Would you not expect GPs to be the single biggest cost. After all they are the most common type of medical practitioner in Australia. Around 2/3s of medical graduates become GPs and the average Australian visits a GP around 7 times a year. Yet they would rarely visit a specialist. For the elderly this will be different. For such a labour intensive industry surely you expect the labour costs to be the predominant factor.
As for the amount doctors get paid, I can tell you there is a wide distribution.
You qoute $1500 per day gross. That is an underestimate. The average GP I know would gross around $2000. From this the average commission currently is around 65% so that is $1300 ( before tax). now the average GP works about 4 days ( due mainly to the current dominance of female GPs) so that gives around $5200 per week or 250K per year. So it depends what you think of 250K per year. In comparison to many jobs 250K is fanastic.
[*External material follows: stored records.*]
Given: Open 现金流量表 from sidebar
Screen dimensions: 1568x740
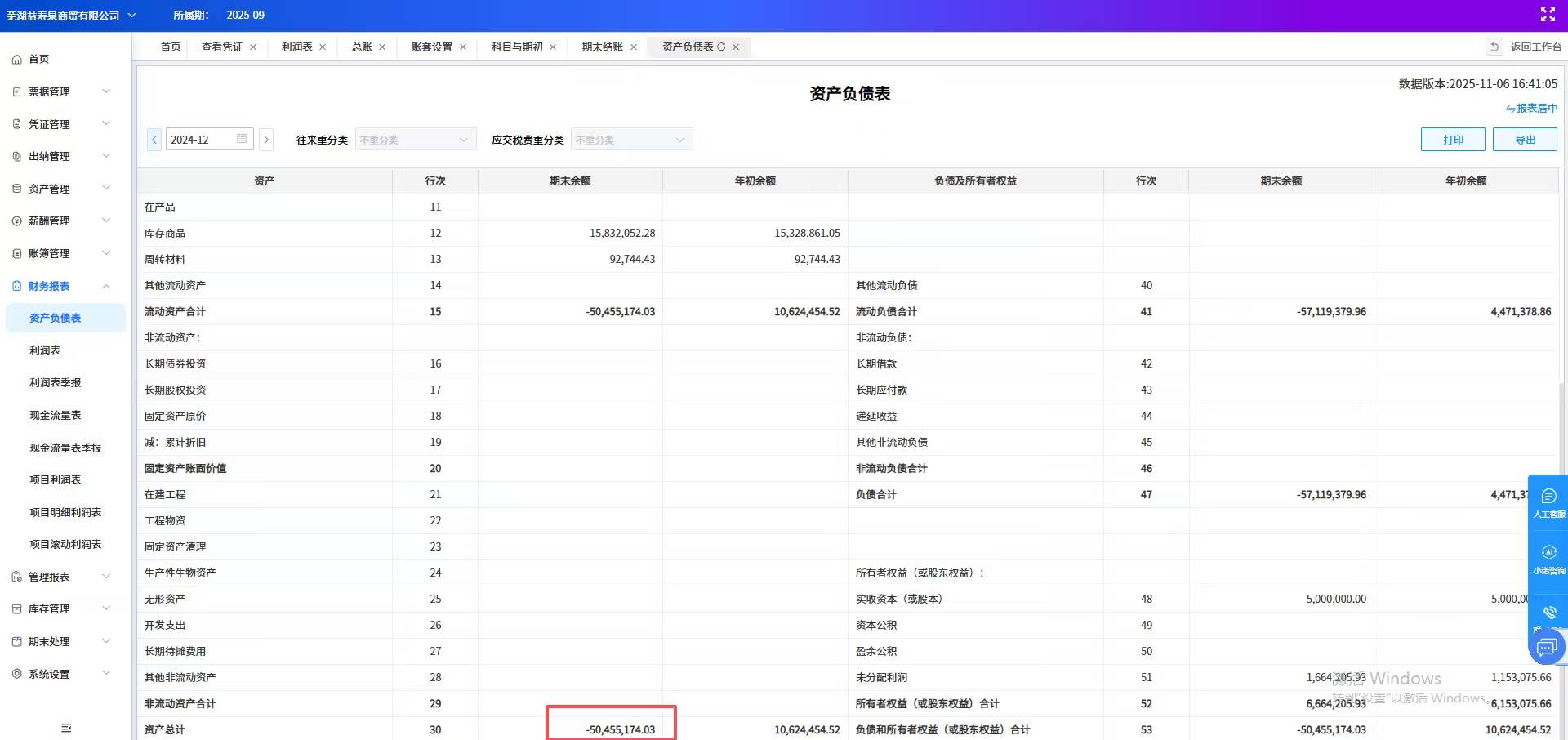Looking at the screenshot, I should pos(56,415).
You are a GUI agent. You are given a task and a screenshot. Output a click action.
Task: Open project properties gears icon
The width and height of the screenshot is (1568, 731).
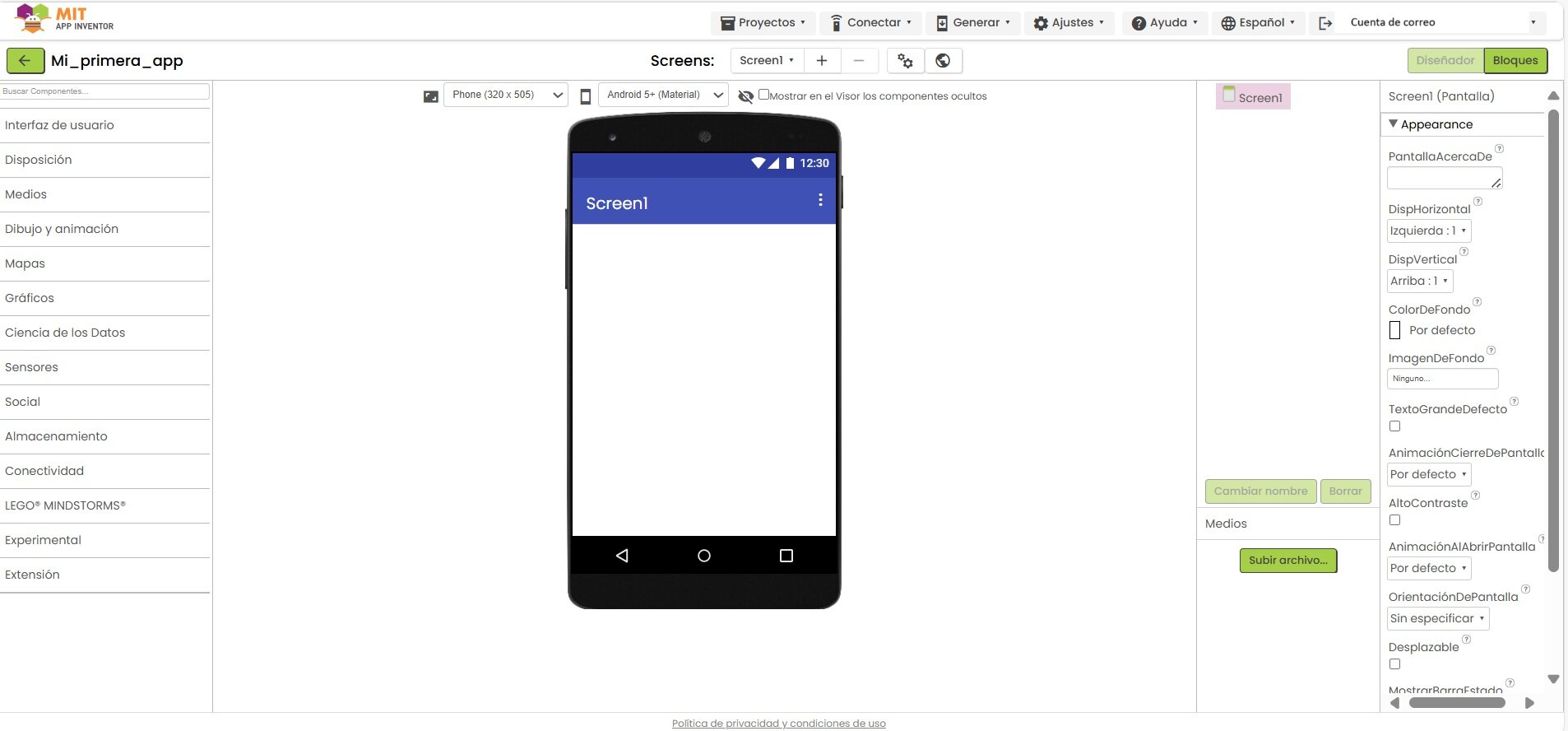pyautogui.click(x=905, y=60)
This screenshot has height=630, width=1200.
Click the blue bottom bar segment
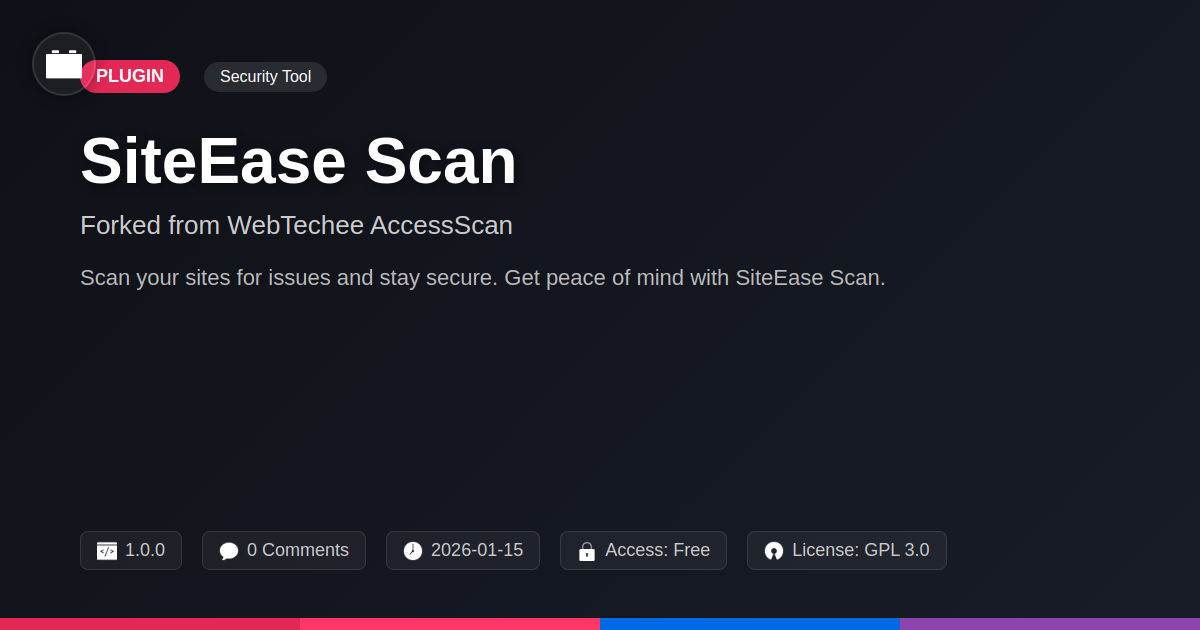coord(750,623)
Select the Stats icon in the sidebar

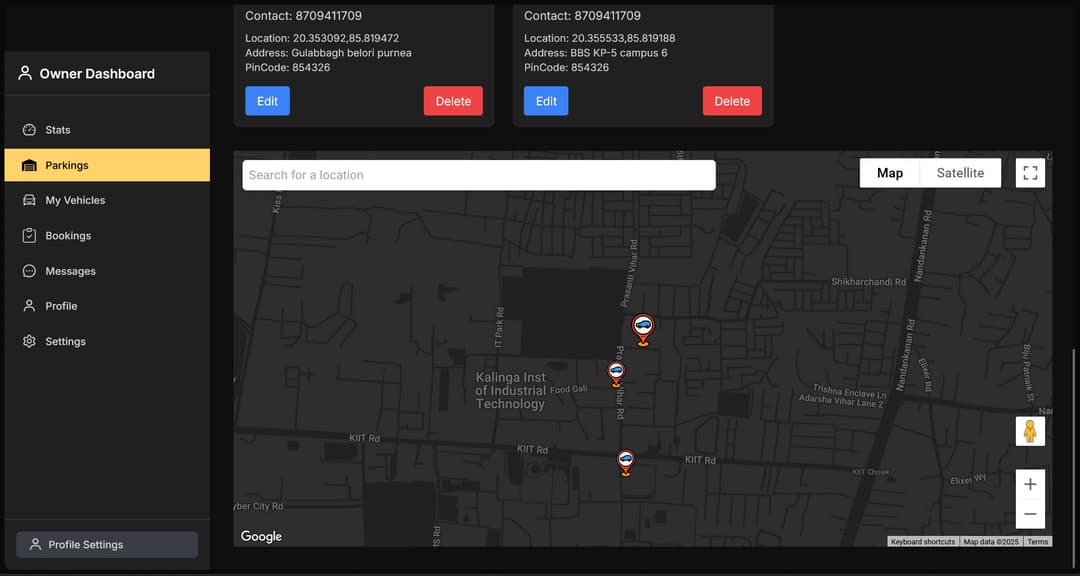[x=29, y=129]
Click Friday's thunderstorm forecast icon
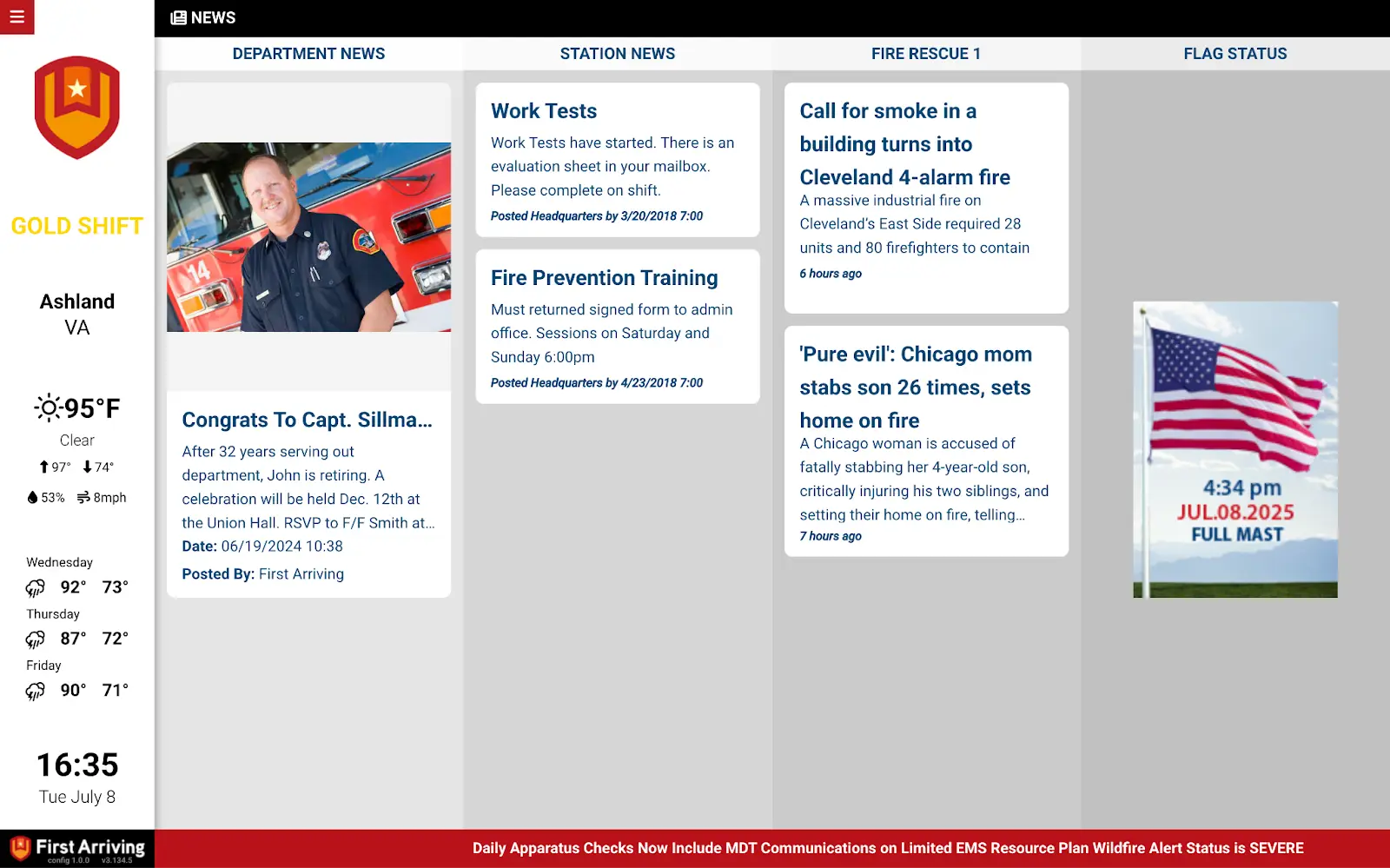Screen dimensions: 1390x868 [35, 691]

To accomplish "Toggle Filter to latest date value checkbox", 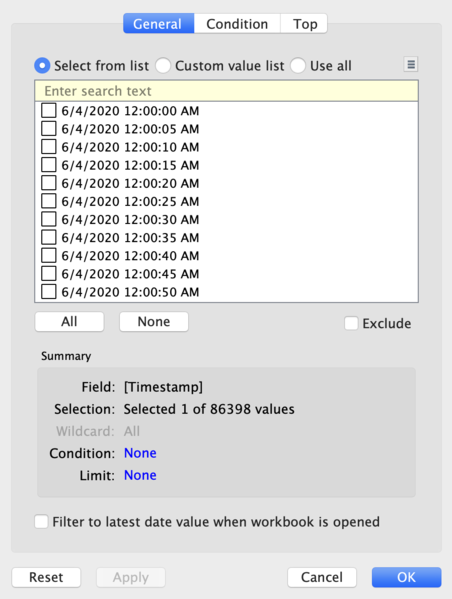I will [x=41, y=521].
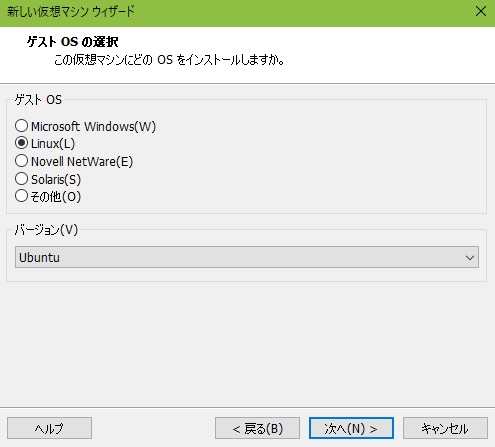Choose the Solaris(S) radio option
Image resolution: width=495 pixels, height=447 pixels.
tap(21, 179)
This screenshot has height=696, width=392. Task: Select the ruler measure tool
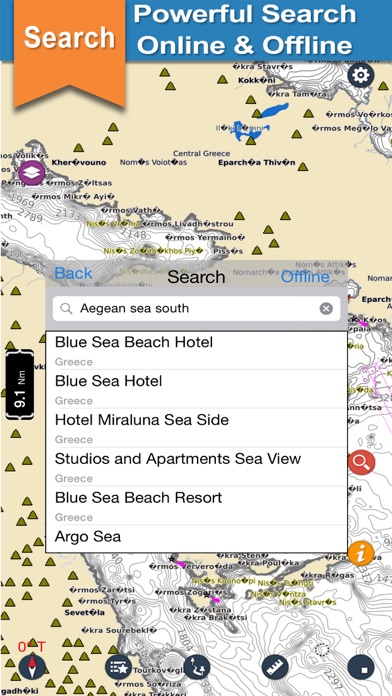pos(275,667)
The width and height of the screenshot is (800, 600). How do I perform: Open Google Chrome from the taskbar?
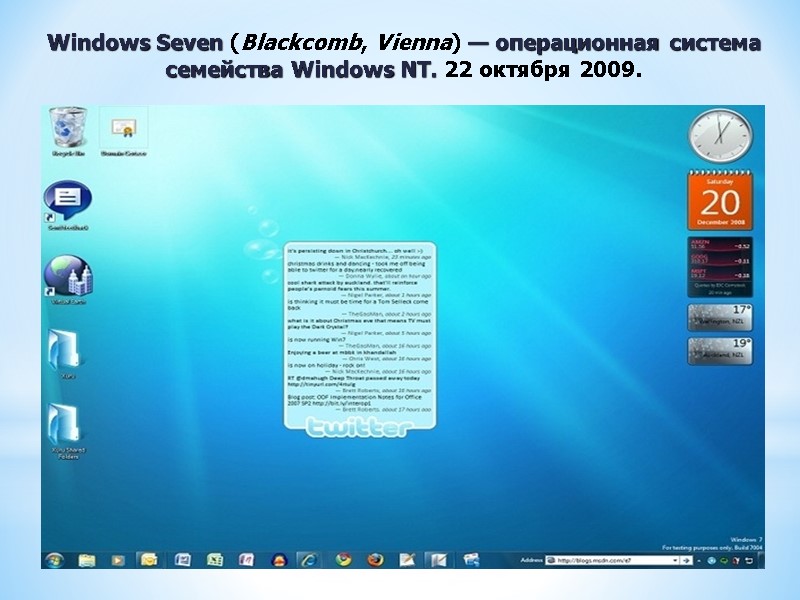[342, 558]
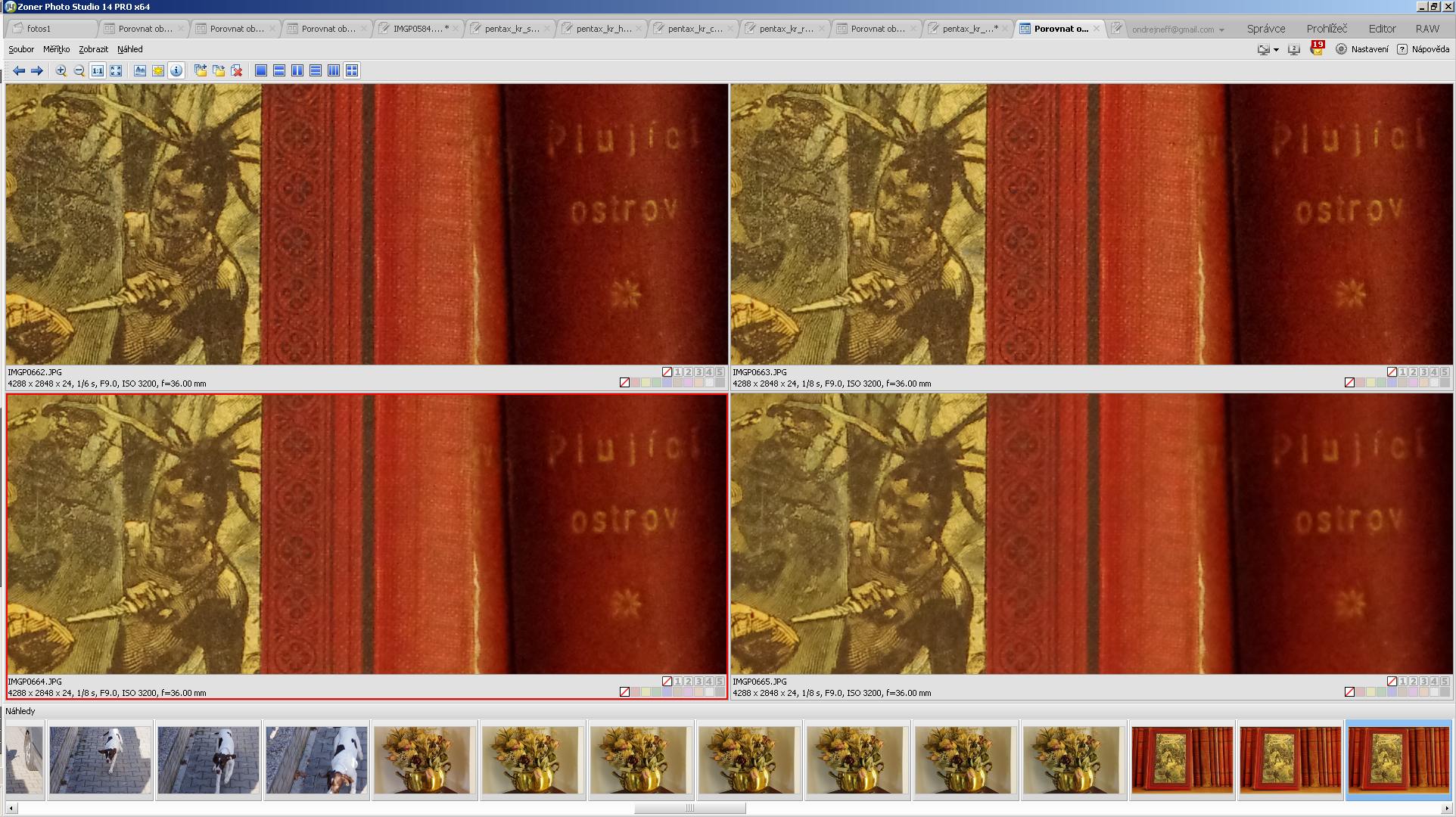Select the last red books thumbnail
1456x817 pixels.
point(1398,760)
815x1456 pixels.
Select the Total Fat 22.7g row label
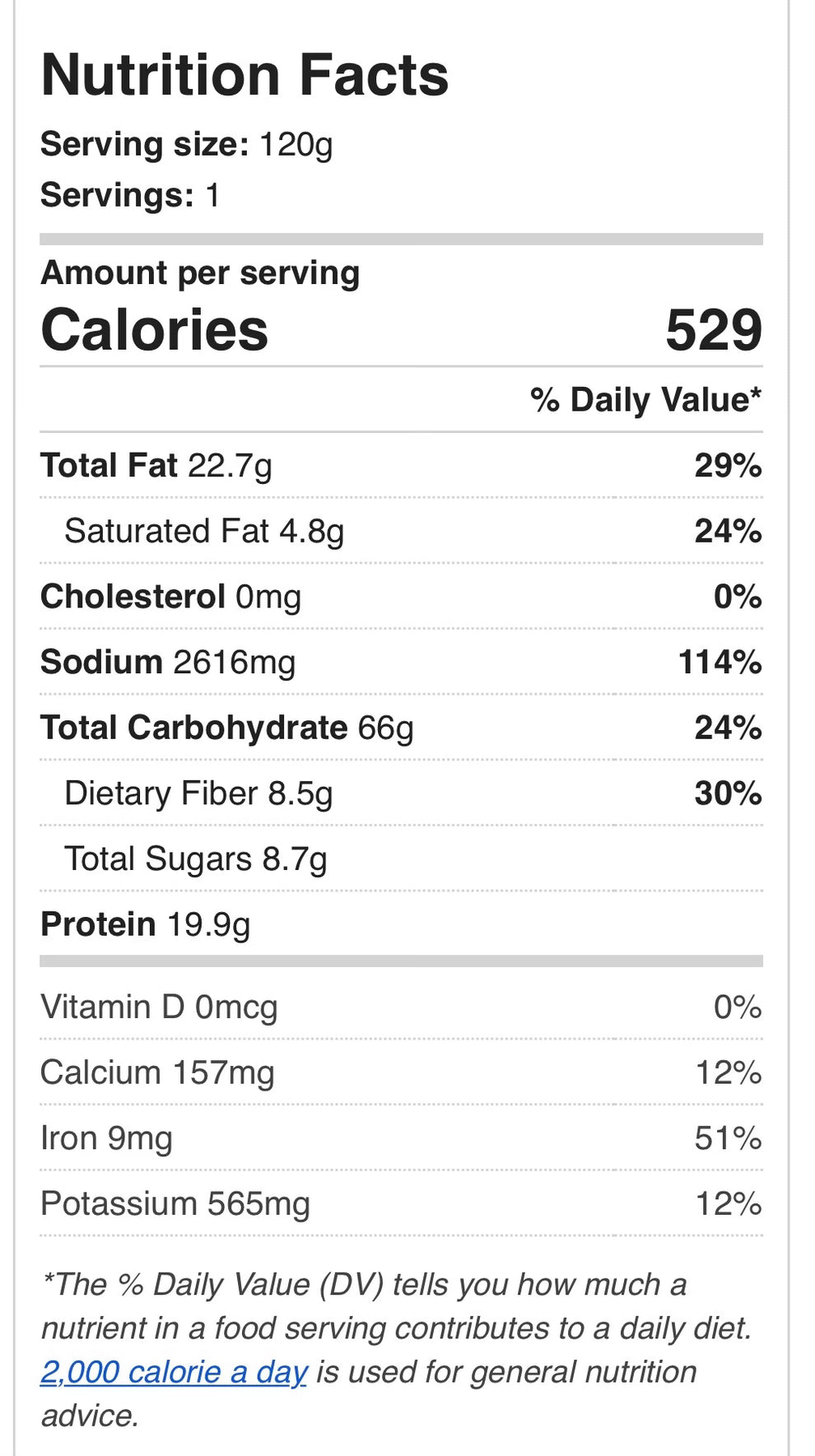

However in relation to many accountants, dentists and lawyers, it is not great when you consider the average doctor has done at least 2-3 times the training of any of these examples. I have friends in each of these categories that probably earn more than I do, yet have done minimal work to get where they are. One accountant friend told me many years ago now that the top people in his company charged $500 per hour ( this was more than ten years ago).
Another way to look at this is to ask how much each of these people would charge you to see them for 15 mins. The GP gets paid $34 (item B bulk billed) up to about $65 for a private billing practice. I firmly believe a 15min appointment with either the accountant, dentist or lawyer would in general be much more.